Untersuchter Text
·····

Dr. Emmi Pikler (1902 – 1984)

Emmi Pikler war eine ungarische Kinderärztin, die in Wien studierte und promovierte.

Bei der Geburt ihres ersten Kindes, beschlossen sie und ihr Mann, dem Kind in seiner Entwicklung freie Bewegung zu ermöglichen. Durch die Beobachtung an ihrem Kind, wusste Pikler, dass Kinder nicht zur Bewegung und zum Spiel angehalten werden müssen, sondern dass es auf die Gestaltung der Umgebung und den bewussten Umgang mit dem Kind ankommt. Ihre Arbeit richtete sich stark auf die Säuglings- und Kleinkinderarbeit.

„Wir müssen unsere Kinder unsere Liebe fühlen lassen, indem wir sie gut versorgen. Nicht bloß theoretisch ‚gut‘. Sondern so, dass dies ihrer Persönlichkeit entspricht. Um das verwirklichen zu können, müssen wir das Kind vor allem gut beobachten“

-Emmi Pikler-


Das Bild vom Lernen – von Geburt an einen liebevollen, respektvollen Umgang

Emmi Pikler vertrat die Ansicht, dass sich die Persönlichkeit eines Kindes dann am besten entfalten kann, wenn es sich möglichst selbstständig entwickeln darf. Sie ging davon aus, dass bereits die Säuglingspflege Teil der Erziehung ist. Den größten Teil seiner sozialen Erfahrungen macht ein Baby, wenn es gefüttert, gebadet, gewickelt und an- und ausgezogen wird. Deswegen ist für sie der liebevolle und respektvolle Umgang mit dem Baby von größter Wichtigkeit für eine gesunde Entwicklung des Kindes. Jede Interaktion mit dem Kind ist für Pikler von intensiver Kommunikation (verbal, körpersprachlich) und Aufmerksamkeit geprägt.

·····

Vorliegende Angaben
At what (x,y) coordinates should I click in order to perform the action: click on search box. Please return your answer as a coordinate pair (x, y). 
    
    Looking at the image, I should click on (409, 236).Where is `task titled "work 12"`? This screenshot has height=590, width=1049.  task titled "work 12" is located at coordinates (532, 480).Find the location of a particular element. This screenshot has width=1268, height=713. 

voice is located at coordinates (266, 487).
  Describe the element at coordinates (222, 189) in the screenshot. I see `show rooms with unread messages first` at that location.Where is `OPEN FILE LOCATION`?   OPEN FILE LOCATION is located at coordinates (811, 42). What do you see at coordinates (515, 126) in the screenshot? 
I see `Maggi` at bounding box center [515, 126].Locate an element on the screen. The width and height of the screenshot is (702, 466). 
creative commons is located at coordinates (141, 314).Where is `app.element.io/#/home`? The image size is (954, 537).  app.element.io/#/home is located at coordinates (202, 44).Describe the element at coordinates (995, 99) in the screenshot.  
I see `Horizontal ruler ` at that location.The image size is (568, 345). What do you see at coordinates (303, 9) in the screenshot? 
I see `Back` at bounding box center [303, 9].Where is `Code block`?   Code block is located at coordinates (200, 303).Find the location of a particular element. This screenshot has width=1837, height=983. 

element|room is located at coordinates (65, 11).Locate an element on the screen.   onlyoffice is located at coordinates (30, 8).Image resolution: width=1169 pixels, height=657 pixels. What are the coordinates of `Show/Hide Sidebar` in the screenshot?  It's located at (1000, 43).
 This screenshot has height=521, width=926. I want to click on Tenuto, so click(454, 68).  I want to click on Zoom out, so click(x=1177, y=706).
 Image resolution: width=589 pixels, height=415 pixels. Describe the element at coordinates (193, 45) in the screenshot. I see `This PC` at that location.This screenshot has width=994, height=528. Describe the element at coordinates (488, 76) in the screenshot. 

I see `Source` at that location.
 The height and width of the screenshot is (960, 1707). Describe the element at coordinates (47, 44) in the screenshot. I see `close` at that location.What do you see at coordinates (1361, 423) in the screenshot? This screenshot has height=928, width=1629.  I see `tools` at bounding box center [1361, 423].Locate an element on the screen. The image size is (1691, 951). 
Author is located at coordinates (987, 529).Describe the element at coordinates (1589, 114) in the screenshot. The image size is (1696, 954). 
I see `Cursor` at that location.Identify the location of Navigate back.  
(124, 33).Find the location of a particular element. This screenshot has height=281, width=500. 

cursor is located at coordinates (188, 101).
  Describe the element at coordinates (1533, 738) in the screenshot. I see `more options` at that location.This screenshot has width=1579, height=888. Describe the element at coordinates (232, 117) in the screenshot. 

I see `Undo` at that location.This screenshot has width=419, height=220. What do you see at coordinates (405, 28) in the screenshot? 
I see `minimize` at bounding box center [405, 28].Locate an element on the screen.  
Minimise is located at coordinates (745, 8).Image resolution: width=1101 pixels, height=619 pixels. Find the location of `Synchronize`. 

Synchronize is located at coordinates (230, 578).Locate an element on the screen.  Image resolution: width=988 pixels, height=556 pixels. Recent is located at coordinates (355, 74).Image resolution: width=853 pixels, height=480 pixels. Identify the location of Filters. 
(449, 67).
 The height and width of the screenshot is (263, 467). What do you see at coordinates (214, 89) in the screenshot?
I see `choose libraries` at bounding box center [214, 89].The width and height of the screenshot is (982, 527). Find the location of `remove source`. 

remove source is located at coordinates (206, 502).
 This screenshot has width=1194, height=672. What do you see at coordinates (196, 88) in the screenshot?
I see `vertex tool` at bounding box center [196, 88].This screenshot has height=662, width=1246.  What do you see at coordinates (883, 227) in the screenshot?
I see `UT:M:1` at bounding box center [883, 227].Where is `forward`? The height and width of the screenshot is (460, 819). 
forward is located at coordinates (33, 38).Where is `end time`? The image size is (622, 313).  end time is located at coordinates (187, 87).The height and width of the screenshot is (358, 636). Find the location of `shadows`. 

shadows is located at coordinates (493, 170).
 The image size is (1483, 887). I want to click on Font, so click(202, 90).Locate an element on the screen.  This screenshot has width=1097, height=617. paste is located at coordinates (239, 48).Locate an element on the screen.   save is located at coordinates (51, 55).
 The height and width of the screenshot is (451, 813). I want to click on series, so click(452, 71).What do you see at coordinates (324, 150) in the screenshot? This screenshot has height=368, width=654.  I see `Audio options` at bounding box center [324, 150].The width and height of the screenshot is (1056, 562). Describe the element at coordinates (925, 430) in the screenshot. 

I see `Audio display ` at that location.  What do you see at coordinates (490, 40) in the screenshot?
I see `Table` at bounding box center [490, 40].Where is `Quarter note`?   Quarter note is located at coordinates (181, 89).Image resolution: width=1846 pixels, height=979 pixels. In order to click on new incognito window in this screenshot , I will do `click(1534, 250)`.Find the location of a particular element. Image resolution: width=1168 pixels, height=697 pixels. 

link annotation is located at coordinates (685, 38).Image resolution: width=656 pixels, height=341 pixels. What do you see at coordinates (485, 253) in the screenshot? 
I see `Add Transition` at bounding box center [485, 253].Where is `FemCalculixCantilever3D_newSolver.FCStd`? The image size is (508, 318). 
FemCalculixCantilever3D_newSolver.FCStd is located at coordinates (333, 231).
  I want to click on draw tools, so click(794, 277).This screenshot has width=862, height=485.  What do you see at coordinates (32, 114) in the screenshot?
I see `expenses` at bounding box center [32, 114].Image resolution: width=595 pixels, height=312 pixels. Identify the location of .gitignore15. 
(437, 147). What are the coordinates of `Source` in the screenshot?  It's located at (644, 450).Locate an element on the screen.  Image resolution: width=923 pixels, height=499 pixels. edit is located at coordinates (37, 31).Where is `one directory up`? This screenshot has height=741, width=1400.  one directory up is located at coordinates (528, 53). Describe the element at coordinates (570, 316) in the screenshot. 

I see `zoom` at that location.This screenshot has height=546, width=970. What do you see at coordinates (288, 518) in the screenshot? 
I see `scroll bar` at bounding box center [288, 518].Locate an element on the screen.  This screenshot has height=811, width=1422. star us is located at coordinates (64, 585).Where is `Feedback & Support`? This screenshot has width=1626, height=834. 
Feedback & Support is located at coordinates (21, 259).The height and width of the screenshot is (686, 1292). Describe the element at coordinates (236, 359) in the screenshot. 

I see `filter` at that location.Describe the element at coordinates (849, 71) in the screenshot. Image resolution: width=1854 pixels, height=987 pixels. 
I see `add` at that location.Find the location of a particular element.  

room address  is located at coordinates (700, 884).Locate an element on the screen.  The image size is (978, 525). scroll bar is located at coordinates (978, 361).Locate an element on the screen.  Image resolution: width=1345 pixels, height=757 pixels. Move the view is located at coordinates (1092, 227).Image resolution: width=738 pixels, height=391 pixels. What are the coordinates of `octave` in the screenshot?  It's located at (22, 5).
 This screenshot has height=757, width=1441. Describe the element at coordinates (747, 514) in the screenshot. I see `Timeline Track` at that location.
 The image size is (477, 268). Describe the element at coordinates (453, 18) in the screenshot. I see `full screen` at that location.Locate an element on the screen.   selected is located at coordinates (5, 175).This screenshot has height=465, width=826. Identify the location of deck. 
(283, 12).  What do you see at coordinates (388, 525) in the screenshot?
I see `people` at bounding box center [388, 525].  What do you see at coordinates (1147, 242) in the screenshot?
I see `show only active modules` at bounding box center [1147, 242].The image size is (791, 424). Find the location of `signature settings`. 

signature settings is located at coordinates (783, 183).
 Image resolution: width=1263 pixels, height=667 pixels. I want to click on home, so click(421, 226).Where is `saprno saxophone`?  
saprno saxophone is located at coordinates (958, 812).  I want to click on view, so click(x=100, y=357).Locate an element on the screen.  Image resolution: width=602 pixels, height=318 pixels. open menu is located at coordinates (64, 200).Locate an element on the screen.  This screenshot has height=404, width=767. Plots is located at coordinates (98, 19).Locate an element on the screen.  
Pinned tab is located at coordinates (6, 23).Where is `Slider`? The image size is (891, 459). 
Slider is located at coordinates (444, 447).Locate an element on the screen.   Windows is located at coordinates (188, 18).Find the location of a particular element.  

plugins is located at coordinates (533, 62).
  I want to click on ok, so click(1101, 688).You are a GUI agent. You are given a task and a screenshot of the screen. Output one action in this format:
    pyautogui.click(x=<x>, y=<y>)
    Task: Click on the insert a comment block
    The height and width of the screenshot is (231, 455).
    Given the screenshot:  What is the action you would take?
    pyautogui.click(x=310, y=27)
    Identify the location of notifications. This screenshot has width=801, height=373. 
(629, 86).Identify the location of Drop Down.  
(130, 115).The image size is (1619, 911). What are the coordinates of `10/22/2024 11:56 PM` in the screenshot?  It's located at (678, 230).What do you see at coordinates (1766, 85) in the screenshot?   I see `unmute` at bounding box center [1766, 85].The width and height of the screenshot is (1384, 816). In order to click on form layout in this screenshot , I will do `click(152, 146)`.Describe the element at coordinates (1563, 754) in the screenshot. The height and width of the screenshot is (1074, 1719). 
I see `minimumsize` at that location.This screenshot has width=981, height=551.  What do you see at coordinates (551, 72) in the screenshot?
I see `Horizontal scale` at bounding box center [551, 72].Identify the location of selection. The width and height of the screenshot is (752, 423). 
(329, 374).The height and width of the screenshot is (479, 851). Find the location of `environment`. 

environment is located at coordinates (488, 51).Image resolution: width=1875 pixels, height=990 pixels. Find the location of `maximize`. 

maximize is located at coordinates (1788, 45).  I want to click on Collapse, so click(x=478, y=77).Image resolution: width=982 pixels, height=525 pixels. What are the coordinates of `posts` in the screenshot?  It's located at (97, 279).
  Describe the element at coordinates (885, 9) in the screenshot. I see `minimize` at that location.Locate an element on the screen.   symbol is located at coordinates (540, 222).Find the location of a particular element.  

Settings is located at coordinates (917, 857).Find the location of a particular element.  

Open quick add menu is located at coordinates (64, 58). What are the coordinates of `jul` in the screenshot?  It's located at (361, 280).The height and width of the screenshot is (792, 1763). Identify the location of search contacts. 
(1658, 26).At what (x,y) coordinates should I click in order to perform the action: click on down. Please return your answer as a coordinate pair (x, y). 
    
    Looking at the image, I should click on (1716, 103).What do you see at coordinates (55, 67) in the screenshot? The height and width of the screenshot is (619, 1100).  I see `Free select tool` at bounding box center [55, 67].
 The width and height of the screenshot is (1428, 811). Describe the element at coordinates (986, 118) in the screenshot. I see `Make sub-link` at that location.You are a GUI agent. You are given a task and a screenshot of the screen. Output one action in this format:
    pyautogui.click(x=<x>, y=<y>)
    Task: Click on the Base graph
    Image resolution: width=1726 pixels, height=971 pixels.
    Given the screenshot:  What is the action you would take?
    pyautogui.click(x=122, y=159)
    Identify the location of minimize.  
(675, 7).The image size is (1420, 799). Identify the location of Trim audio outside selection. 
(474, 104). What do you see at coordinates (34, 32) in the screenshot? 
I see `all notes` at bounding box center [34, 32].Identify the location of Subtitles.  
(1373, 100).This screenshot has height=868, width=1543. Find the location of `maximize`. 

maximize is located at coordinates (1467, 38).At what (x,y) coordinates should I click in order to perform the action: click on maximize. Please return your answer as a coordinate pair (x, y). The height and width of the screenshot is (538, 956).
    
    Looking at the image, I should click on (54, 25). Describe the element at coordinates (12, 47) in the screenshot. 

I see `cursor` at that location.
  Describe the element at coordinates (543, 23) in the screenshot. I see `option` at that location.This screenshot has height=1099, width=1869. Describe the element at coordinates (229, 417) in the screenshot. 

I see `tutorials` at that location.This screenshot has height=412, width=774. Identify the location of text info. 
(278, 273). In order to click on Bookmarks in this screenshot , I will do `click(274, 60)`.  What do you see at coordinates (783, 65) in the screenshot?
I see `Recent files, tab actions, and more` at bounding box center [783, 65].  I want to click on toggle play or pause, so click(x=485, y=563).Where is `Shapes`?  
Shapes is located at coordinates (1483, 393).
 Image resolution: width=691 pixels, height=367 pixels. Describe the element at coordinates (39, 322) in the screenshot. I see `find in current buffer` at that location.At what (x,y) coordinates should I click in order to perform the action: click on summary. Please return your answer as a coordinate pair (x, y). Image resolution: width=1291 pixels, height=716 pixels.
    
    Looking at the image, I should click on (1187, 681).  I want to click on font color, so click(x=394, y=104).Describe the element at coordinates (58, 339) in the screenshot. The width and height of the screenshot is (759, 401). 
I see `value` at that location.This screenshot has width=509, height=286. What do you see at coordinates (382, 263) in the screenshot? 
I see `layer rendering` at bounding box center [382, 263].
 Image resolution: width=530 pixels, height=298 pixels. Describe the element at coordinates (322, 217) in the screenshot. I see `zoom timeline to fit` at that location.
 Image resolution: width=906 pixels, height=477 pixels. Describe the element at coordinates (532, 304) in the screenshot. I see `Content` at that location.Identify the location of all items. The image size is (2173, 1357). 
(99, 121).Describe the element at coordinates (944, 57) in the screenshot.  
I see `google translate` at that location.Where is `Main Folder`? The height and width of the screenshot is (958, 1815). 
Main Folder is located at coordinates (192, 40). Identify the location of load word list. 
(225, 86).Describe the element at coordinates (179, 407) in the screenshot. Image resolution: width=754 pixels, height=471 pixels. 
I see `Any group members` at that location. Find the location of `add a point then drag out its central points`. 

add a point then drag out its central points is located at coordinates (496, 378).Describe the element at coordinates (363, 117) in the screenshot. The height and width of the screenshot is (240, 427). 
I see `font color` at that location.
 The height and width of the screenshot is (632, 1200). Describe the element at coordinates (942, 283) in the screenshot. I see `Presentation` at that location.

·····

Arbeitsaufträge
1. Wiederhole aus dem Text über Emmi Pikler wortgetreu alles von „Das Bild vom“ bis hinunter zu „und Aufmerksamkeit geprägt.“.
2. Übersetze aus dem Text über Emmi Pikler den folgenden Satz ins Englische: „Sie ging davon aus, dass bereits die Säuglingspflege Teil der Erziehung ist.“
3. Bitte führe den Text über Emmi Pikler im Anschluss an seinen letzten Satz fort.

Gegebene Antworten
1.
Das Bild vom Lernen – von Geburt an einen liebevollen, respektvollen Umgang

Emmi Pikler vertrat die Ansicht, dass sich die Persönlichkeit eines Kindes dann am besten entfalten kann, wenn es sich möglichst selbstständig entwickeln darf. Sie ging davon aus, dass bereits die Säuglingspflege Teil der Erziehung ist. Den größten Teil seiner sozialen Erfahrungen macht ein Baby, wenn es gefüttert, gebadet, gewickelt und an- und ausgezogen wird. Deswegen ist für sie der liebevolle und respektvolle Umgang mit dem Baby von größter Wichtigkeit für eine gesunde Entwicklung des Kindes. Jede Interaktion mit dem Kind ist für Pikler von intensiver Kommunikation (verbal, körpersprachlich) und Aufmerksamkeit geprägt.

2. She assumed that even infant care is part of upbringing.

3.
Die drei Säulen der Pikler Pädagogik

1. Pflege: Behutsame körperliche Versorgung und Kommunikation mit dem Kind. Das Kind wird auf seinen Wunsch grundsätzlich beteiligt.

2. Bewegungsentwicklung: Das Kind entwickelt sich aus eigenem Antrieb und nach eigenem Rhythmus. Es gibt keine lenkenden oder beschleunigenden Eingriffe von Erwachsenen.

3. Spiel: Freies, ungestörtes Spiel in einer geschützten, altersgemäß ausgestatteten und ansprechenden Umgebung.